B. Who are we, and who are you?

In order to understand the characteristics and history of Israeli geographic thought, the paper has focused on interpretation of Hebrew documents, which addressed the community of Israeli geographers. An attempt was made to show how scientific and value imperatives have evolved among the various generations of geographers. Specifically, the second and third generations have based their work on a consensus about the values set by the founding generation, even if they have adopted more advanced topics, approaches, and research methods.

The current section examines three papers written English, which attempted to summarize the general trends in development of geographic research and teaching at academic institutions. These papers were intended for the international community of scientists. The background of their publication may shed further light on the arguments presented above. The first survey was published for the Congress of the International Association of Geographers, which was held in Moscow (Reichman and Gerson, 1976). The second survey was published about ten years later in a scientific journal (Waterman, 1985); and the third survey summarizes the changes in research on physical geography, which were published in the proceedings of a scientific conference (Schick, 1993).
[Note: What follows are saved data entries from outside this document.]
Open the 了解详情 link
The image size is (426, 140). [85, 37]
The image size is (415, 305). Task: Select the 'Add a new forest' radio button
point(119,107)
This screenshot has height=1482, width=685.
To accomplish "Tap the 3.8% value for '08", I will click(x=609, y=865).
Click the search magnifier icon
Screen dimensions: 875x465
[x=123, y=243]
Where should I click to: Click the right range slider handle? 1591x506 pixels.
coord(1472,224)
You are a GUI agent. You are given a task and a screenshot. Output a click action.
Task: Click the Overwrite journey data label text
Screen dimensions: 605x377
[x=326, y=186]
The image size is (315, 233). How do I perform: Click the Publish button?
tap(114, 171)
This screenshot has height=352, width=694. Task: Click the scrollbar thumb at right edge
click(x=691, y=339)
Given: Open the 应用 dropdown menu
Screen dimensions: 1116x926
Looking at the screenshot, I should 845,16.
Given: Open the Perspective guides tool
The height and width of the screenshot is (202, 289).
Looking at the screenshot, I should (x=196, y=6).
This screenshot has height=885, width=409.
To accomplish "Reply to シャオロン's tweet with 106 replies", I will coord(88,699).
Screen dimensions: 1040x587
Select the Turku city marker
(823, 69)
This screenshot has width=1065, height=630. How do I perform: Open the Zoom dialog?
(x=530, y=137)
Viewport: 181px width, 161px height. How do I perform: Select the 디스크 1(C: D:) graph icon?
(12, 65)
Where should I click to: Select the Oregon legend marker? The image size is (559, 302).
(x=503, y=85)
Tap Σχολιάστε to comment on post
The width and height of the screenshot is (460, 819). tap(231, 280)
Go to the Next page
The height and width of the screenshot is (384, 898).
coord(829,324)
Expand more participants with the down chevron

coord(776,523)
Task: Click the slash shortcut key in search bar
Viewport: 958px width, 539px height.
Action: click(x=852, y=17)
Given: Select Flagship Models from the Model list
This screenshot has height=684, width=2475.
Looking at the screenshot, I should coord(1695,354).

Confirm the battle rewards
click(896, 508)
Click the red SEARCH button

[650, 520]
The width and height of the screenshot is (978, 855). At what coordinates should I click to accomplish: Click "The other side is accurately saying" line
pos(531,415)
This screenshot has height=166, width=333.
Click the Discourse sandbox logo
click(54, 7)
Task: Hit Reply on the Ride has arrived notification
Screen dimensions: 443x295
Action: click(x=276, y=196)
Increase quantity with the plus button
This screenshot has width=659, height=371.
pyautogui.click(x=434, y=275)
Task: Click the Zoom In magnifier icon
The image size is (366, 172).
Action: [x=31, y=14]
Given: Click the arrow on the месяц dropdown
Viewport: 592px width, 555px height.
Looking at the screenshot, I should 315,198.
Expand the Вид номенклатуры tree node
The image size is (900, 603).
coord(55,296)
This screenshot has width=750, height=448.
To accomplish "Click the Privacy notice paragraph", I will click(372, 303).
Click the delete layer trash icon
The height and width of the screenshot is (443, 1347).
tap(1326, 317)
Reichman and Gerson reviewed the trends in development of Israeli research, about a decade before the “quantitative revolution” and analytical approach were adopted in Israeli geography. In their article, they expressed their fears about the internal unity of geography in Israel, and argued that the field has become divided along two main lines: Physical versus human geography, and the traditional descriptive approach versus the new quantitative approach. As members of the second generation at the Department of Geography in Jerusalem, Reichman and Gerson discussed these processes, which they had witnessed, and which they had been involved in designing. According to Reichman and Gerson, the second generation could not follow the rapid changes in Israel on the basis of the traditional research approaches. Therefore, they adopted analytical approaches, and used various models to arrive at generalizations. They point out areas of research that had begun to develop as a result of this process, such as the study of arid or urban regions. At the end of their review, they mentioned the need to bridge the gaps between the geographers, and to maintain the unity of the field in that way, i.e., through interdisciplinary research such as studies of floods.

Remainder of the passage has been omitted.